İnşallah çok daha iyi yerlerde olacağız. TB2’lerle yakaladığımız, AKINCI ile sürdürdüğümüz ivmeyi, insanız savaş uçağımız KIZILELMA ile çok farklı bir seviyeye taşıyacağız. Şu hakikati lütfen aklınızdan çıkarmayınız… Adanalı kardeşlerimiz “Elle gelen öğün olmaz, o da arasan bulunmaz” atasözünü çok iyi bilir. Biz de savunma sanayii alanı başta olmak üzere dışa bağımlılığın acısını çok iyi bilen bir ülkeyiz.
Bize takılan çelmeleri, müttefiklerimizin uyguladığı gizli-açık ambargoları biz unutmadık.
Teknolojinin sadece kalkınma ve refah değil bağımsızlık, güvenlik ve egemenlik manasına da geldiğini defalarca tecrübe ettik. Bayraktar’la, ANKA'yla, AKINCI'yla, AKSUNGUR'la, KIZILELMA'yla, ATAK'la, HÜRKUŞ'la, HÜRJET'le, GÖKBEY'le, KAAN’la, ANADOLU’yla, Altay’la ve ülkemizin caydırıcılığını artıran daha nice savunma kabiliyetimizle iftihar etmemizin sebebi, işte budur.

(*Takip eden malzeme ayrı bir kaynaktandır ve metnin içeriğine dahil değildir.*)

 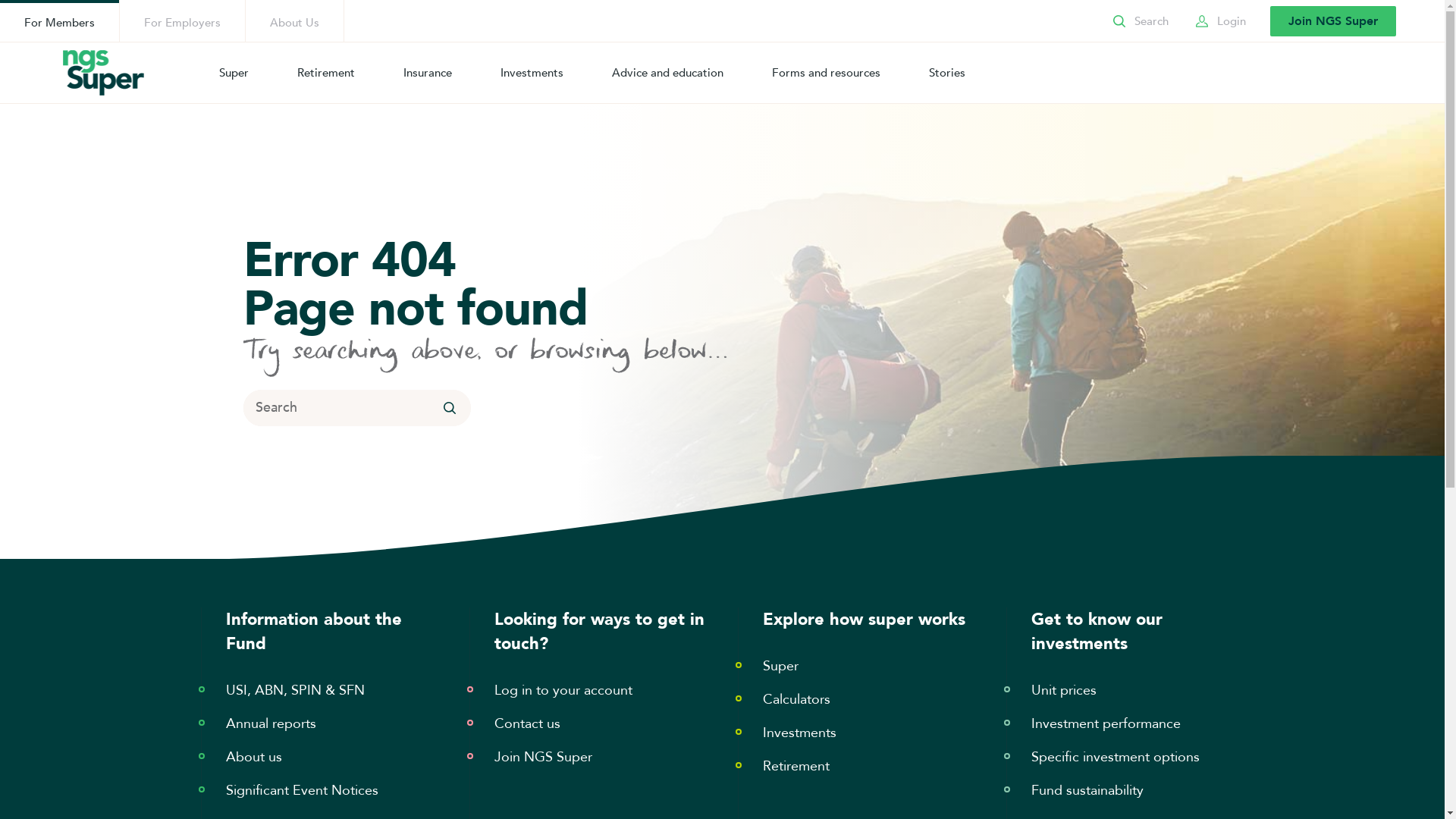 I want to click on 'Stories', so click(x=946, y=73).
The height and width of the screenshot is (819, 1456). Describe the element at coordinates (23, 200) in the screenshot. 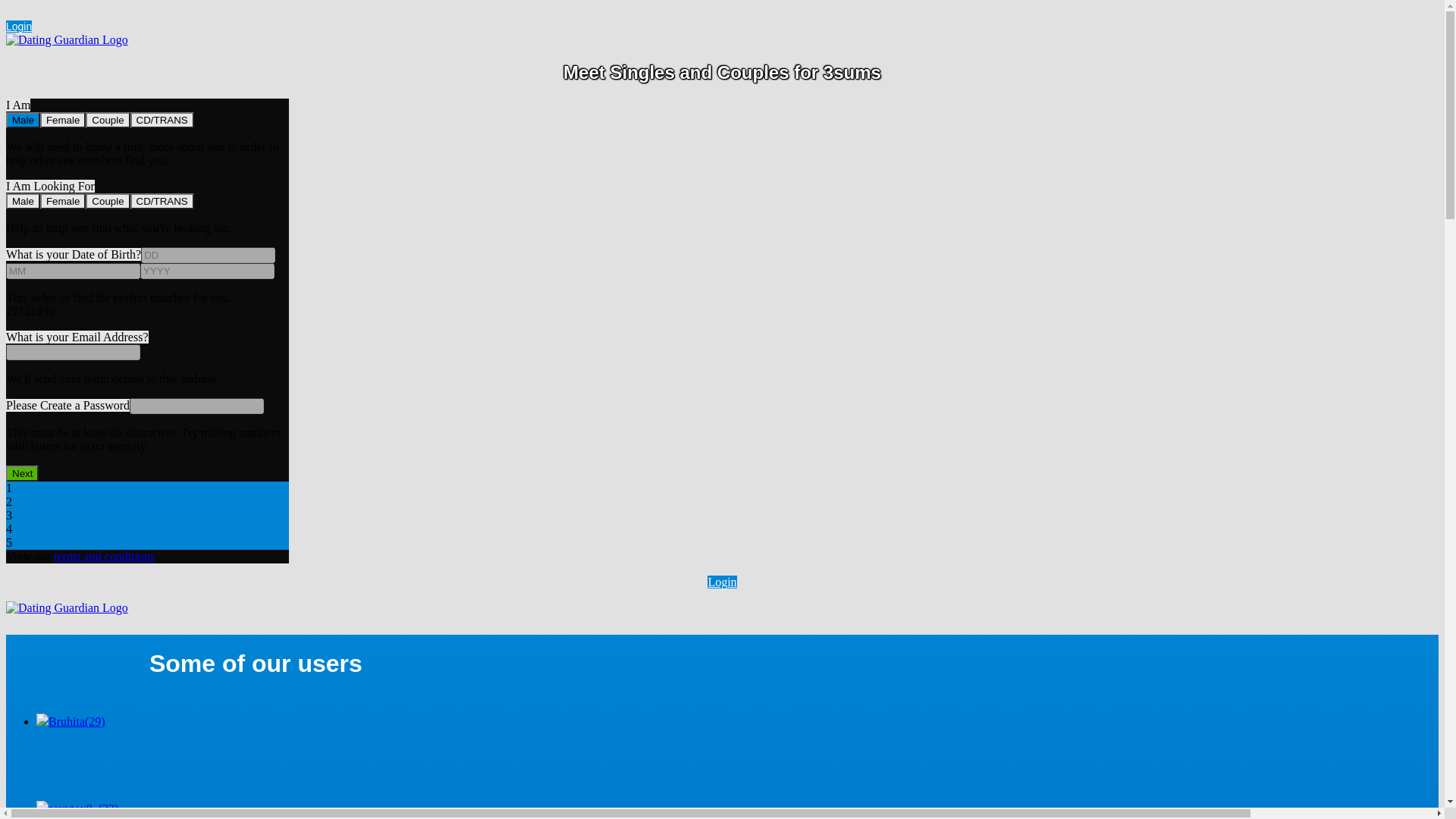

I see `'Male'` at that location.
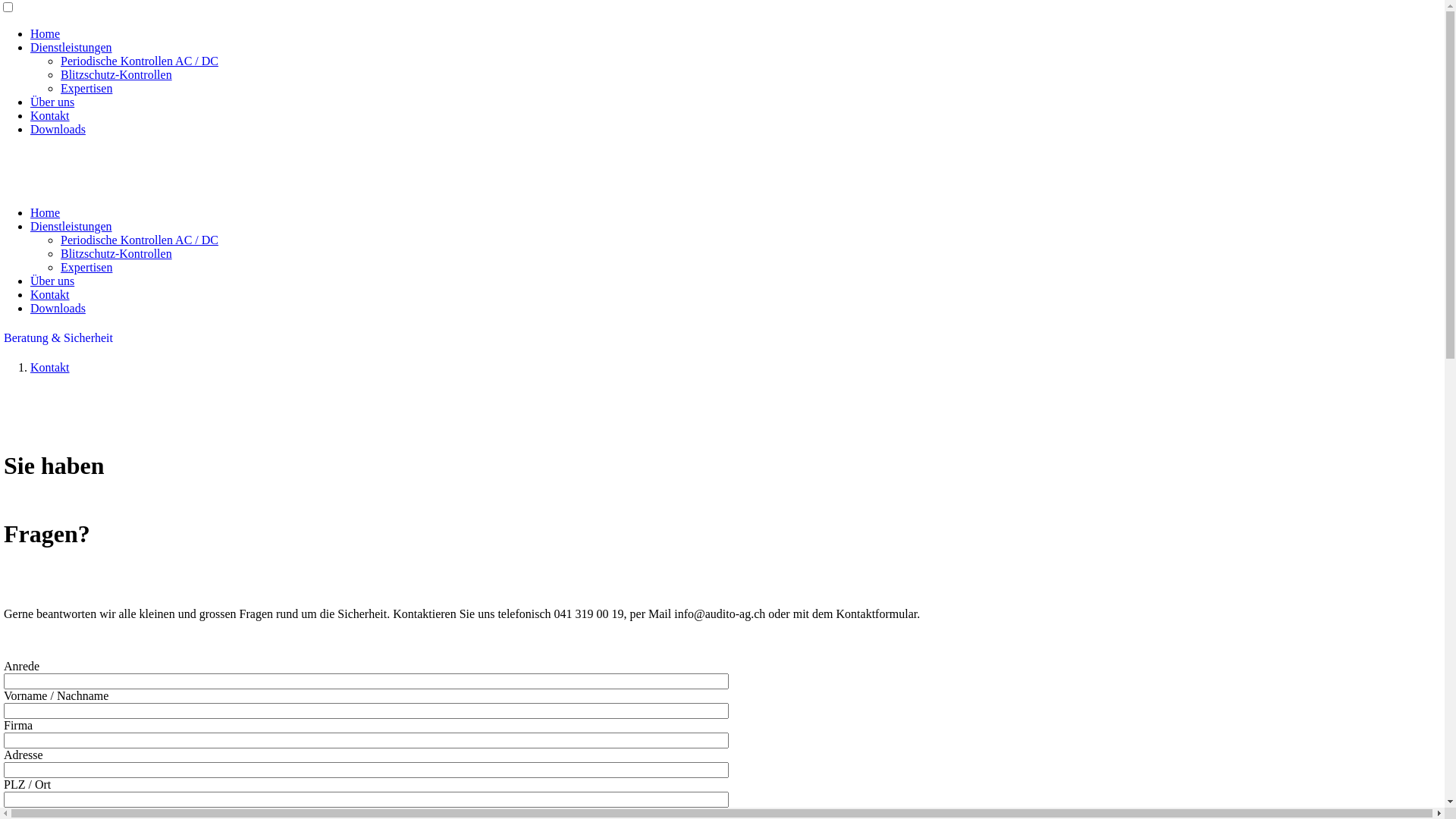  What do you see at coordinates (71, 46) in the screenshot?
I see `'Dienstleistungen'` at bounding box center [71, 46].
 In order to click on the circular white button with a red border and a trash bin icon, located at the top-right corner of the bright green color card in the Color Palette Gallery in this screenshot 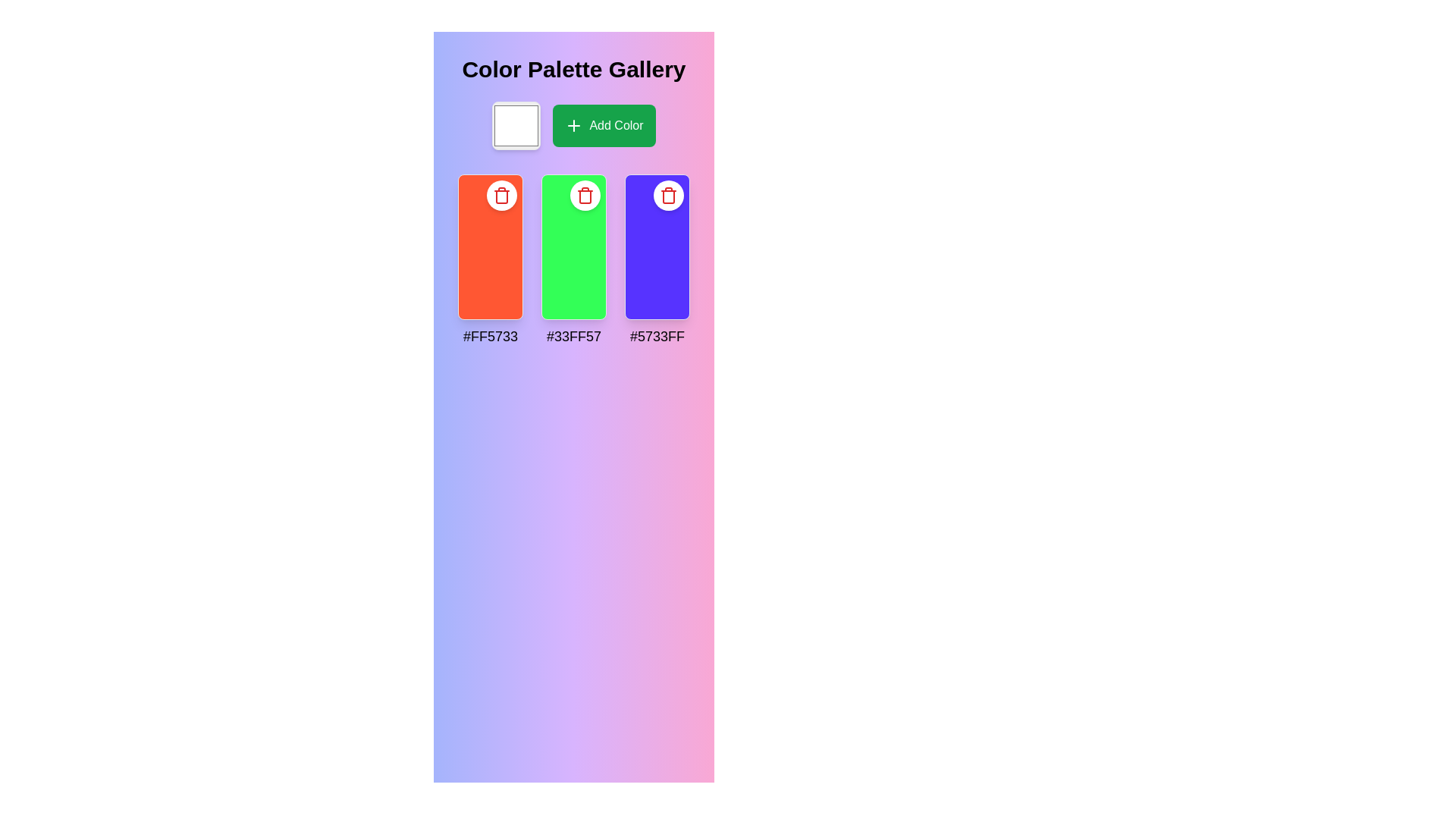, I will do `click(585, 195)`.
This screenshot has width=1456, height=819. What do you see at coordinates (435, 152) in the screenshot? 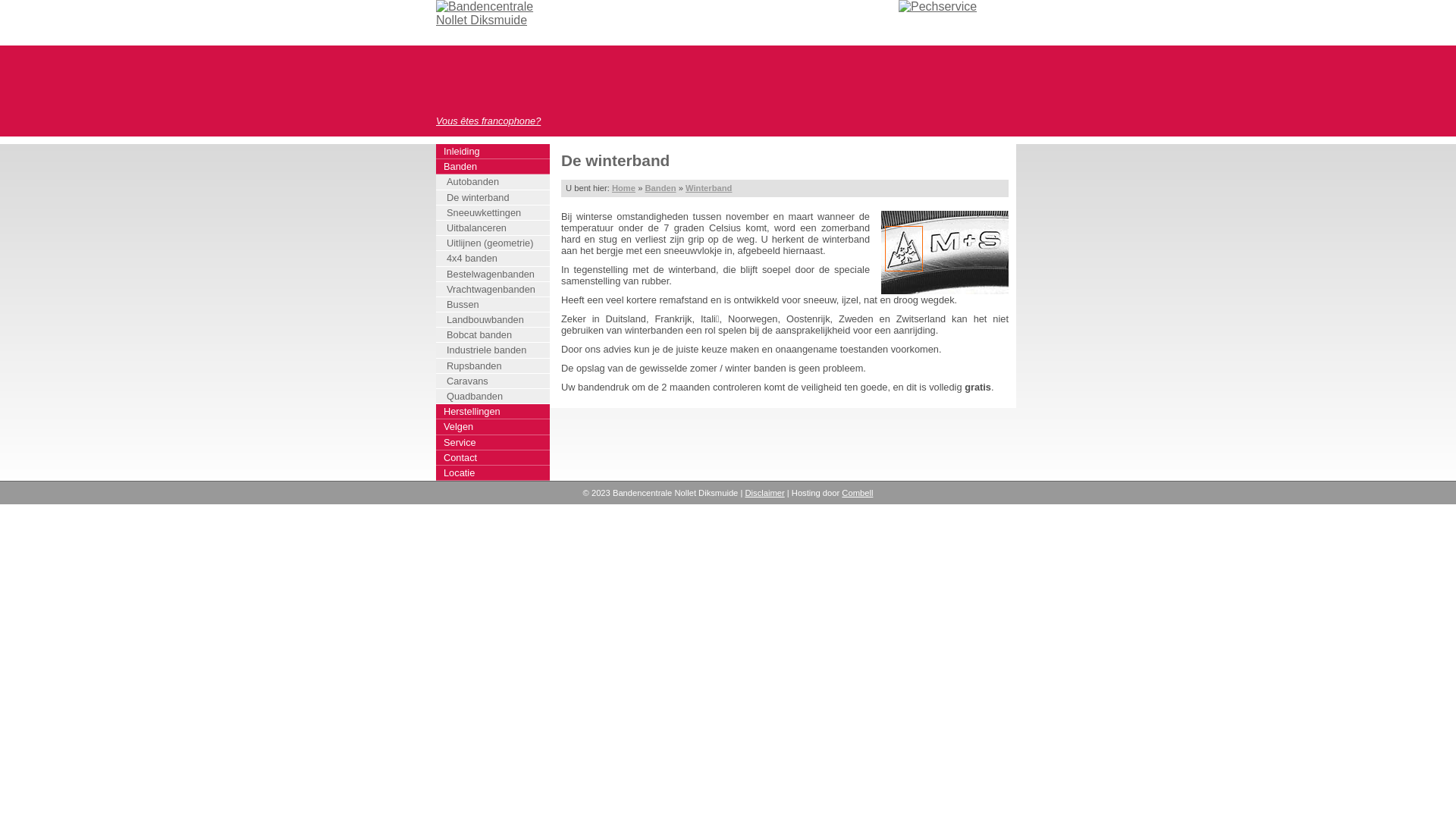
I see `'Inleiding'` at bounding box center [435, 152].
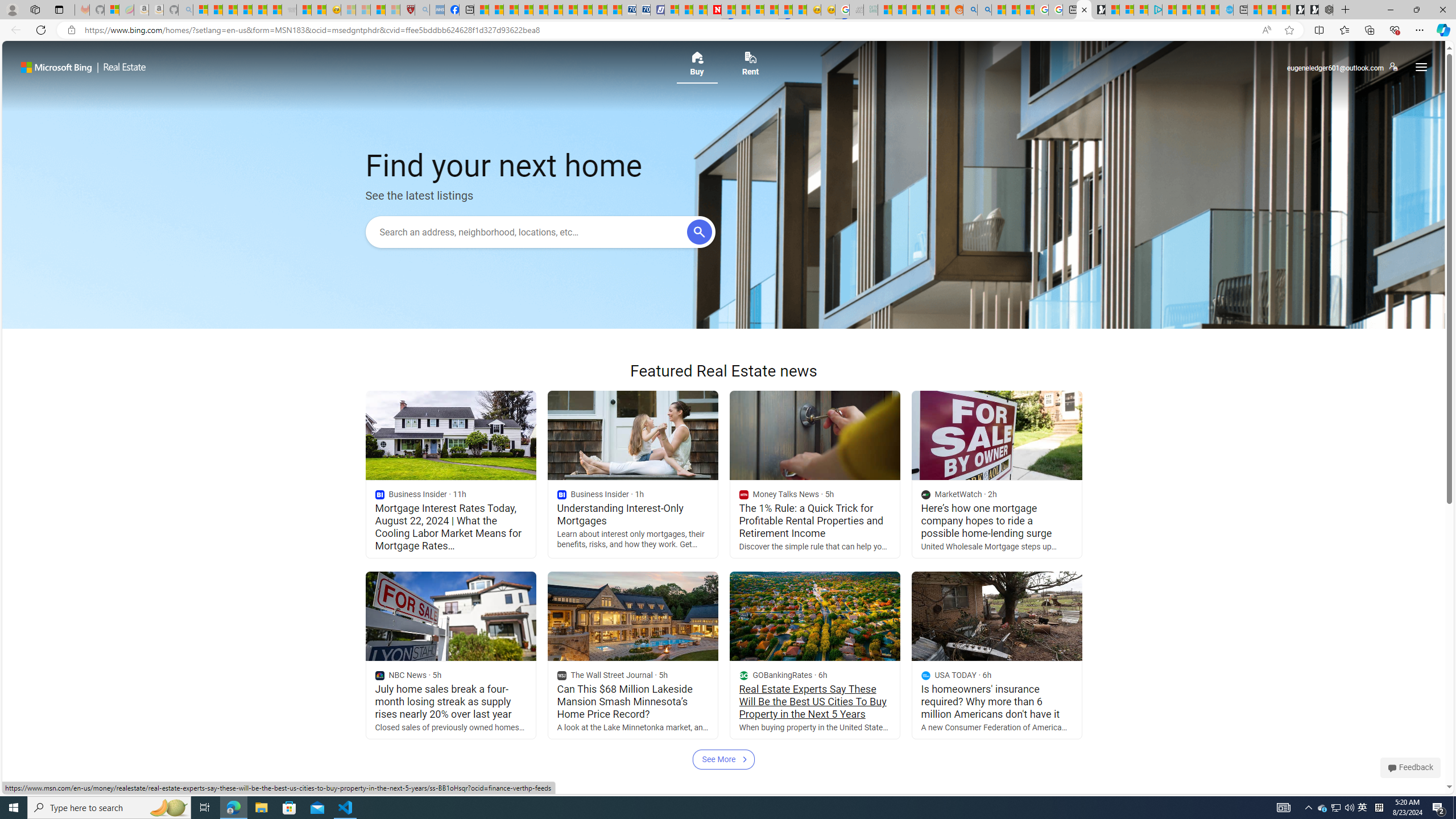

'COĞRAFYAMIZIN YENİ BİR SYKES-PİCOT TAKSİMİYLE LİME LİME EDİLMESİNE GÖZ YUMMAYACAĞIZ'
Burada şunu da söylemek isterim. Biz, her zaman sulhu sükûnun tarafındayız. Tüm bunları da savaş heveslisi olduğumuz için değil; vatanımızı ve vatandaşlarımızı kem gözlerden layıkıyla korumak için yapıyoruz. Bölgemizin içinde bulunduğu cinnet hali karşısında bugüne kadar olduğu gibi yine mazlumların yanında, adaletin safında yer alacağız. Coğrafyamızın yeni bir Sykes-Picot taksimiyle tekrar lime lime edilmesine göz yummayacağız. Bu hedefleri yakalamada en büyük güç kaynağımız, siz gençlerimizdir.
“Yerli ve milli olsun” diyerek çırpınan yürekler, sizler var oldukça bu vatanın toprağı daima güvende olacak. Mavi Vatan’da, Gök Vatan’da sizlerin sesi, sizlerin nefesi her daim duyulacak. Size güveniyor, inanıyor ve hepinizle iftihar ediyorum. Sizlerle yol yürümekten, sizlere yoldaşlık etmekten onur duyuyorum. "Ülkem, milletim, insanlık için ne yapabilirim" diye gayret eden, düşünen ve hayallerinin peşinden ayrılmayan siz gençleri yetiştiren ailelerinize de teşekkür ediyorum.
Bu düşüncelerle Teknofest Adana’nın hayırlara vesile olmasını rabbimden niyaz ediyorum. Yarışmalarda dereceye giren tüm gençlerimizi gönülden tebrik ediyorum. Teknofest'in bugünlere gelmesinde, icrasında emeği geçen, katkısı olan herkese, tüm kurumlarımıza şükranlarımı sunuyor; hepinizi sevgiyle, saygıyla selamlıyorum. Yolunuz, bahtınız açık olsun."